Both organisations wanted the Government to ditch its plan to increase the benefit-in-kind (BIK) tax rate on electric vehicles from zero to 5% in 2015/16.
Currently, drivers who choose a plug-in vehicle with zero emissions do not pay any BIK tax, but they will face a tax bill for the first time next year.
But the Chancellor had missed a major opportunity to support ultra-low emission vehicles in his Budget statement, said the BVRLA.
Chief Executive Gerry Keaney commented: “The Chancellor talked about extending support for low emission vehicles, but there is precious little evidence for that in this Budget.
“The electric vehicle market is still in the doldrums, and the current incentive regime isn’t working. The new company car tax rates announced will do nothing to encourage fleets and their drivers to take a risk on this costly and uncertain technology.
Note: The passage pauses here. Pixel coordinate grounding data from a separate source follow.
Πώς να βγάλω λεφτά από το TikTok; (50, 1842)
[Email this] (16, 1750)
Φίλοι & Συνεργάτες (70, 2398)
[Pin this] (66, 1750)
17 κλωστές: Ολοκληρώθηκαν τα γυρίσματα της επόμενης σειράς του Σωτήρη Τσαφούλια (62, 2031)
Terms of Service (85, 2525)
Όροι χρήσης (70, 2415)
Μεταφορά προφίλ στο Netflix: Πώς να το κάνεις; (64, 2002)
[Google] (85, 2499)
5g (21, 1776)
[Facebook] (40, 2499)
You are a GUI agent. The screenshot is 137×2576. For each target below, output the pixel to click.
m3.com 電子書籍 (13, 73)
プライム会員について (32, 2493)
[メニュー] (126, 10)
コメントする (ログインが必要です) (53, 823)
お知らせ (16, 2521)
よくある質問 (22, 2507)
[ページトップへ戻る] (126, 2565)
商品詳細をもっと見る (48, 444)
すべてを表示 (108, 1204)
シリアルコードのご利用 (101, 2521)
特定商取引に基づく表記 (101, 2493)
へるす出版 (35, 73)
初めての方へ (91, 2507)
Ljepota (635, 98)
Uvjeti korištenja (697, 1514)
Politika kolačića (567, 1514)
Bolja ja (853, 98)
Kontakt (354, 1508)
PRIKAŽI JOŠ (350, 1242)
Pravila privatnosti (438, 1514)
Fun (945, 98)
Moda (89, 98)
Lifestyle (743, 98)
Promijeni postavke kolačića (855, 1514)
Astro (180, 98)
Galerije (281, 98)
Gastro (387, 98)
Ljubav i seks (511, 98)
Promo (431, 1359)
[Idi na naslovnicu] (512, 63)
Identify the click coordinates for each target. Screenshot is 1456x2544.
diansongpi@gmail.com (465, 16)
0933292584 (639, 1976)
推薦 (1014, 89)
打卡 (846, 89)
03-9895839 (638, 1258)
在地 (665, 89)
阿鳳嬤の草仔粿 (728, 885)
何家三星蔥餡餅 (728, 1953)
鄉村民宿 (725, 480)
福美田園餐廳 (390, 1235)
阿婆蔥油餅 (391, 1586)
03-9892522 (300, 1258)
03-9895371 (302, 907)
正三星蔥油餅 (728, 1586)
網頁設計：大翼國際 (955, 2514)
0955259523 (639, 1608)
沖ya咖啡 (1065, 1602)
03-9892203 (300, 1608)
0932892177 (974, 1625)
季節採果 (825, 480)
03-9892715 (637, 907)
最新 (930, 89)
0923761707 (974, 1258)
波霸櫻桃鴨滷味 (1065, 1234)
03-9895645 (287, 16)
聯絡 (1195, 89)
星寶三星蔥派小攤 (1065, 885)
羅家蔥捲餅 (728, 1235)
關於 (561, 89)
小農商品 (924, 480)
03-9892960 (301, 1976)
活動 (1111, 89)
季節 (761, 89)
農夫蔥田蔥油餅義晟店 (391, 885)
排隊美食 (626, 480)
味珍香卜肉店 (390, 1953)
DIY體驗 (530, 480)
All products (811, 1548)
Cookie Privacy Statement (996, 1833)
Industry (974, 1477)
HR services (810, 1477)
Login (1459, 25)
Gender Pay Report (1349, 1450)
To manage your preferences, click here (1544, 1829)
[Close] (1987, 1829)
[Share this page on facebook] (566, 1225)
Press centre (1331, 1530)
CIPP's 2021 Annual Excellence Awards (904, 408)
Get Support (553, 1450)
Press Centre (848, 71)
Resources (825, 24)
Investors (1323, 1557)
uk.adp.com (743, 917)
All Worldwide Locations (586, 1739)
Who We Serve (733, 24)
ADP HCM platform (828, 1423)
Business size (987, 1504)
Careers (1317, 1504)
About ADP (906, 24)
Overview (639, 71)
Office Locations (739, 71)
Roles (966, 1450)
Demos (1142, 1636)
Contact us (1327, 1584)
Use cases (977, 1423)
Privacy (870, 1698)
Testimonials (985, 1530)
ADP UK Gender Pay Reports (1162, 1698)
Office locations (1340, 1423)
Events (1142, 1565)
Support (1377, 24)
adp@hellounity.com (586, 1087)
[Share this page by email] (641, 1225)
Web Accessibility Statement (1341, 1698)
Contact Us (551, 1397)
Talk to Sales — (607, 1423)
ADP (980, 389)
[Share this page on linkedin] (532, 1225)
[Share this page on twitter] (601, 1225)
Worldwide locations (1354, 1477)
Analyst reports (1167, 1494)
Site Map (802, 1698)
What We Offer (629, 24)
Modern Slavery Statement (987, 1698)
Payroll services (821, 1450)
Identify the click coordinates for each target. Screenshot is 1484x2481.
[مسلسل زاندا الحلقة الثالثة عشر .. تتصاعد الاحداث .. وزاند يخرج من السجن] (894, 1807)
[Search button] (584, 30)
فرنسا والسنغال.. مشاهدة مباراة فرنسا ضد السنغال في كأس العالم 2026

“A business driver thinking about choosing an expensive zero-emission vehicle this year will see their company car tax rate rise from nothing to 13% within four years. Their cost of motoring will rise much faster than someone choosing a gas guzzler.”
The Government is currently funding around £400 million to support the market for ULEVs until April 2015, including purchasing grants, installing chargepoints, and research and development, and has announced an additional £500 million to continue to develop the ULEV market after 2015.
In his speech, the Chancellor confirmed that VED rates for cars, motorcycles and the main rates for vans will increase by RPI from 1 April 2014.
Fleet Alliance managing director Martin Brown said: “While we welcome the cancellation of the increase in fuel duty planned for September, the news of a 2% rise to the rate of company car tax in 2017/18 and 2018/19 is unwelcome as it is yet another tax on businesses and their employees.
“What these measures continue to do, however, is underline the importance of selecting the right company cars for your fleet that are both fuel and tax efficient. That means careful selection of models with low fuel consumption to keep fuel bills in check and those with as low carbon emissions as possible to benefit from lower rates of company car tax, national insurance and VED.
“That means careful fleet planning now for the changes that take effect in three years and prudent selection of vehicles with low whole life costs,” he said.